Falls man mit der Familie z. B. eine längere Autoreise unternimmt, gibt es am Markt inzwischen schon Flaschenwärmer, die einfach und unkompliziert an den Zigarettenanzünder angeschlossen werden können. Darin können natürlich auch Breigläschen aufgewärmt werden. Auf keinen Fall zuhause bereits eine Milchflasche vorbereiten und fertig mitnehmen. Spätestens nach einer halben Stunde muss diese Milch weggeschüttet werden, weil sich rasch Bakterien und Keime bilden können. Auch daheim sollte das Fläschchen jedes Mal frisch zubereitet werden.

Wer während der kalten Jahreszeiten länger draußen unterwegs ist, könnte auch seinen Babykostwärmer mitnehmen (falls dieser nicht zu groß und zu sperrig ist). Die meisten Café- oder Lokalbesitzer haben nichts dagegen, wenn man das Gerät kurz am Strom anschließt, um das Fläschchen zu erwärmen. 

Welche zusätzlichen Möglichkeiten gibt es?

Wenn es unkompliziert und schnell gehen muss, kann man auch eine trinkfertige Pre-Milch (z. B. von Aptamil oder Hipp) mitnehmen und bei Bedarf die gewünschte Menge ins Fläschchen umfüllen. Die meisten Produkte enthalten 200 ml Milch. Reste der Pre-Milch sollten weggeschüttet oder innerhalb von 30 Minuten aufgebraucht werden. Der Vorteil dieser Produkte ist, dass man nicht den halben Hausstand einpacken muss. Wer sein Babyfläschchen unterwegs zubereiten muss, findet keine einfachere und bessere Methode. Im Winter könnte es sein, dass man das Fläschchen noch kurz aufwärmen muss, aber im Frühjahr bzw.
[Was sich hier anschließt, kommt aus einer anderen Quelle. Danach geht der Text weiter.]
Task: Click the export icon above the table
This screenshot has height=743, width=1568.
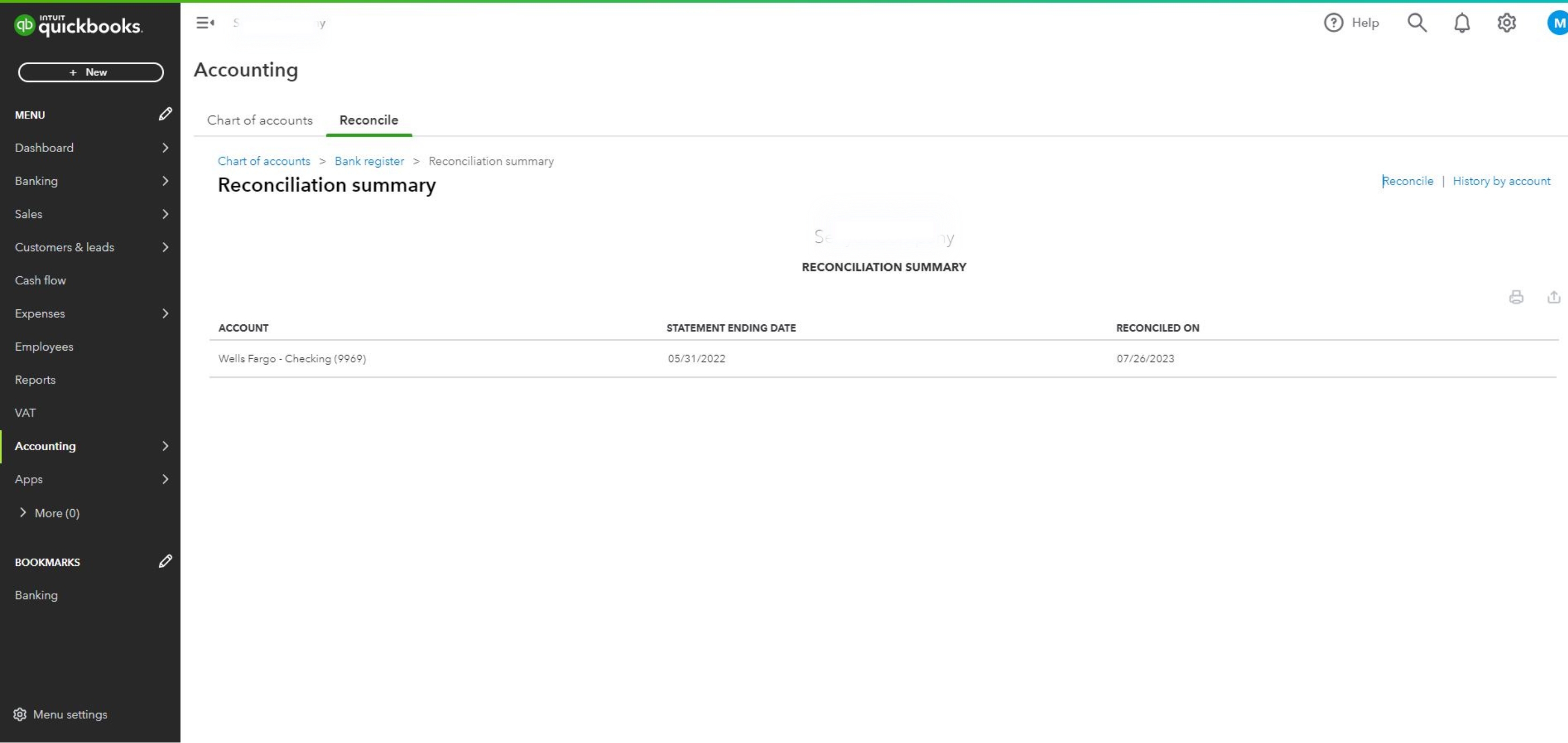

Sommer kann man dem Kleinen den Inhalt bei „Zimmertemperatur“ geben. Achten Sie darauf, die Pre-Milch gut durchzuschütteln, bevor Sie sie umfüllen. Sollten Sie Flocken oder einen eigenartigen Geruch bemerken, muss der komplette Inhalt weggeschüttet werden. Außerdem sollte die Milch auf Urlaubsreisen nicht im 30 Grad warmen Auto gelagert werden.

Tipps für den Urlaub

Nehmen Sie für den Urlaub ausreichend viele Milchpulver-Packungen mit, falls es Ihre bevorzugte Marke in dem jeweiligen Reiseland nicht gibt. Manchmal haben Produkte von ein und derselben Marke unterschiedliche Namen (z. B. Nutrilon statt Aptamil in Frankreich und Belgien). Besorgen Sie sich einen Reise-Wasserkocher und genügend stilles Wasser in Flaschen, sollte die Trinkwasserqualität im Zielland nicht der Ihres Heimatlandes entsprechen. Auch das Wasser aus den Flaschen muss zur Zubereitung des Fläschchens abgekocht werden, es sei denn, Sie verwenden stilles Wasser, das speziell für Babynahrung geeignet ist. Vergessen Sie außerdem nicht darauf, genügend saubere und sterilisierte Sauger und Babyflaschen einzupacken. Diese sollten Sie im Urlaubsland auch mit Wasser aus der Flasche auskochen.